CRA finds that a depreciable property continues as such on a s. 88(1) winding-up irrespective of the parent’s purpose

Reg. 1102(1)(c) provides that depreciable property does not include a property which is not acquired for an income-producing purpose.  CRA dealt with the situation where a parent received depreciable property of its subsidiary on a s. 88(1) winding-up with no intention of using the property for an income–producing purpose (it was kept idle) - and a number of years later, sold the property at a loss.
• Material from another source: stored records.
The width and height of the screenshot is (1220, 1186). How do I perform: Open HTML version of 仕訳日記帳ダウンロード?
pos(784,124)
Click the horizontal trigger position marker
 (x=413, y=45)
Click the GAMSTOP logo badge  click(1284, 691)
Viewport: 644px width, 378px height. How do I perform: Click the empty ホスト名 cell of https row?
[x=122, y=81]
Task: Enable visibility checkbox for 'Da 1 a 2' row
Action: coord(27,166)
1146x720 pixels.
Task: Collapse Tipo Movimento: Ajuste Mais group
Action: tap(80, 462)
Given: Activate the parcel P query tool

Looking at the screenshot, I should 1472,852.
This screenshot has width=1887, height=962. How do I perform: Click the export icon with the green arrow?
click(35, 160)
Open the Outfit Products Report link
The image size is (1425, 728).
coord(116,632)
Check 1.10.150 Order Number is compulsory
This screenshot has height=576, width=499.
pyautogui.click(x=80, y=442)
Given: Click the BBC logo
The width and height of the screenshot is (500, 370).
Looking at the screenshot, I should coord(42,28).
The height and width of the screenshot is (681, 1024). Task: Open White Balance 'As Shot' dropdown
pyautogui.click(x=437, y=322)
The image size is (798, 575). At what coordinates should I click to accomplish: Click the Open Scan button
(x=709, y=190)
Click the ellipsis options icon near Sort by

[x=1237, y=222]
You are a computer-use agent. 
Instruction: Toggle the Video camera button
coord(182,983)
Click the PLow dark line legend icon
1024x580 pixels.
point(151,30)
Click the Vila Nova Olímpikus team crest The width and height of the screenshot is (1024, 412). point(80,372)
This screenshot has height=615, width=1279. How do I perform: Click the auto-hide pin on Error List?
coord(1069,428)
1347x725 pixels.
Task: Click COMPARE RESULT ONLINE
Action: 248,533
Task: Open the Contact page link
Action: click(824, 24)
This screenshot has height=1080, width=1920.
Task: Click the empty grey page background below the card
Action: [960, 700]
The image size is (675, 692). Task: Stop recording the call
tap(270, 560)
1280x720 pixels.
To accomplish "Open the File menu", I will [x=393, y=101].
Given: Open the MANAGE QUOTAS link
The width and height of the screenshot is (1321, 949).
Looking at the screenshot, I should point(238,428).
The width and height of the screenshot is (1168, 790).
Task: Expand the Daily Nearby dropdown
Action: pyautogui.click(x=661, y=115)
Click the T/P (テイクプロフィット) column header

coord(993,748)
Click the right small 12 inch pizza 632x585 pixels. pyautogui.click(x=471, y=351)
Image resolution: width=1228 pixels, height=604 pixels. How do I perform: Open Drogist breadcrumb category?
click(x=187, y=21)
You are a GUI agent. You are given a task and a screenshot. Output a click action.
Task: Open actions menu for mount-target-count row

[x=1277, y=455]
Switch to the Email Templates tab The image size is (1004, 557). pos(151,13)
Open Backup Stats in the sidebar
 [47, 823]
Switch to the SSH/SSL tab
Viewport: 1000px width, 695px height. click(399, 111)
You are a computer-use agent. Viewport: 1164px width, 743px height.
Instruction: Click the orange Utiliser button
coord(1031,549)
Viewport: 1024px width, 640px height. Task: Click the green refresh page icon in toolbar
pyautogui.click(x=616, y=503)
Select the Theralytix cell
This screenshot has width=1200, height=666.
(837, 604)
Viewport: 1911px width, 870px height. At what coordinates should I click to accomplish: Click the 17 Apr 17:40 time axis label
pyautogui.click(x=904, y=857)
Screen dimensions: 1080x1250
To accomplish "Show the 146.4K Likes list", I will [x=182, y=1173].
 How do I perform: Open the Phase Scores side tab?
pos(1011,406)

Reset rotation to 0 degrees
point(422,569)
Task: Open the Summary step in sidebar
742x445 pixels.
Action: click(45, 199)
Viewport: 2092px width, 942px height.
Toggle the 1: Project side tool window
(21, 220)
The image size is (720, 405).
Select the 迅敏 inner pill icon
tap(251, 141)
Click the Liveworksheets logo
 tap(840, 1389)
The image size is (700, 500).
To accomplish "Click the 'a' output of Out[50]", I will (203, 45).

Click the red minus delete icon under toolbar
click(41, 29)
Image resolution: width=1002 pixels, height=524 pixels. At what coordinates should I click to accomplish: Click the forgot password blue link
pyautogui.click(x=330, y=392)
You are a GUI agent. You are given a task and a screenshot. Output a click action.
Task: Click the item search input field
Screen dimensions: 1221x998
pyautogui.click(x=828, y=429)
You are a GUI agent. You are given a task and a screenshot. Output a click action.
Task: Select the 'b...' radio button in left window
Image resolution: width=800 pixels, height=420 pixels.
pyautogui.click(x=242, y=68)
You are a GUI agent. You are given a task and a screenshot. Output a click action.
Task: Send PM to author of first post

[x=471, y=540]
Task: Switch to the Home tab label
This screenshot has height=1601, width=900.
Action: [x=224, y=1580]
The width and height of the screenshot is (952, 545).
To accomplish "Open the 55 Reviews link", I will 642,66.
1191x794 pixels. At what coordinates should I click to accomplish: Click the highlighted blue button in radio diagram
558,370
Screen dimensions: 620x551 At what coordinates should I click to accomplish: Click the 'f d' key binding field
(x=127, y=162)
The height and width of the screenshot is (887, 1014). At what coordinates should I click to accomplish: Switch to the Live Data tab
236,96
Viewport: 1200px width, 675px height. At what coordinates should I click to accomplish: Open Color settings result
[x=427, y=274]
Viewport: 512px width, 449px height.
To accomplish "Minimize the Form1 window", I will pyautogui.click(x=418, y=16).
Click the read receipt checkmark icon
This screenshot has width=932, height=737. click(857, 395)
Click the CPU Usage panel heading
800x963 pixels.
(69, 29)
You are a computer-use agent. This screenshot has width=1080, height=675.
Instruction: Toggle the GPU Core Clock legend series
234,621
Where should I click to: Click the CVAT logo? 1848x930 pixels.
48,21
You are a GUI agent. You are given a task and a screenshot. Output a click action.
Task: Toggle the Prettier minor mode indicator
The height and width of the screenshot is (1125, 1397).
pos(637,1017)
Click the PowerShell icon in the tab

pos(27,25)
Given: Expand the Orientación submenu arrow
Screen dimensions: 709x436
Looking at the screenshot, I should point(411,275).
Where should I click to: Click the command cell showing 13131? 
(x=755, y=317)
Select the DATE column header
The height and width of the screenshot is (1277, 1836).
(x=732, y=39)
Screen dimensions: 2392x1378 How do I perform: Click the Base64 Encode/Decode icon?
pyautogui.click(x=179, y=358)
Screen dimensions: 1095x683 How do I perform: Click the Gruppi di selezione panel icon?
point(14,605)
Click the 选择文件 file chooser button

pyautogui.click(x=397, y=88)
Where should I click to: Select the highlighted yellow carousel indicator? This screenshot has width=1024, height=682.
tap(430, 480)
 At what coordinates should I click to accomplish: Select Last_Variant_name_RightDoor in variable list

In light of Reg. 1102(14), which deemed the property to belong to the same prescribed class as when it was held in the subsidiary, and the somewhat conflicting reasons in Hickman which nonetheless pointed in the same general direction, CRA concluded that the property retained its character as depreciable property in the hands of the parent.  Furthermore, keeping the property idle did not constitute a change of use under s. 13(7)(a), so that the terminal loss was not realized until the year of the sale.

Although it was depreciable property, the parent nonetheless was precluded from claiming CCA, in light of the income-producing purpose test in the preamble to s. 20(1) that was emphasized in Hickman.

Neal Armstrong.  Summaries of 22 June 2015 Memo 2014-0553731I7 under Reg. 1102(14), s. 13(7)(a) and s. 20(1).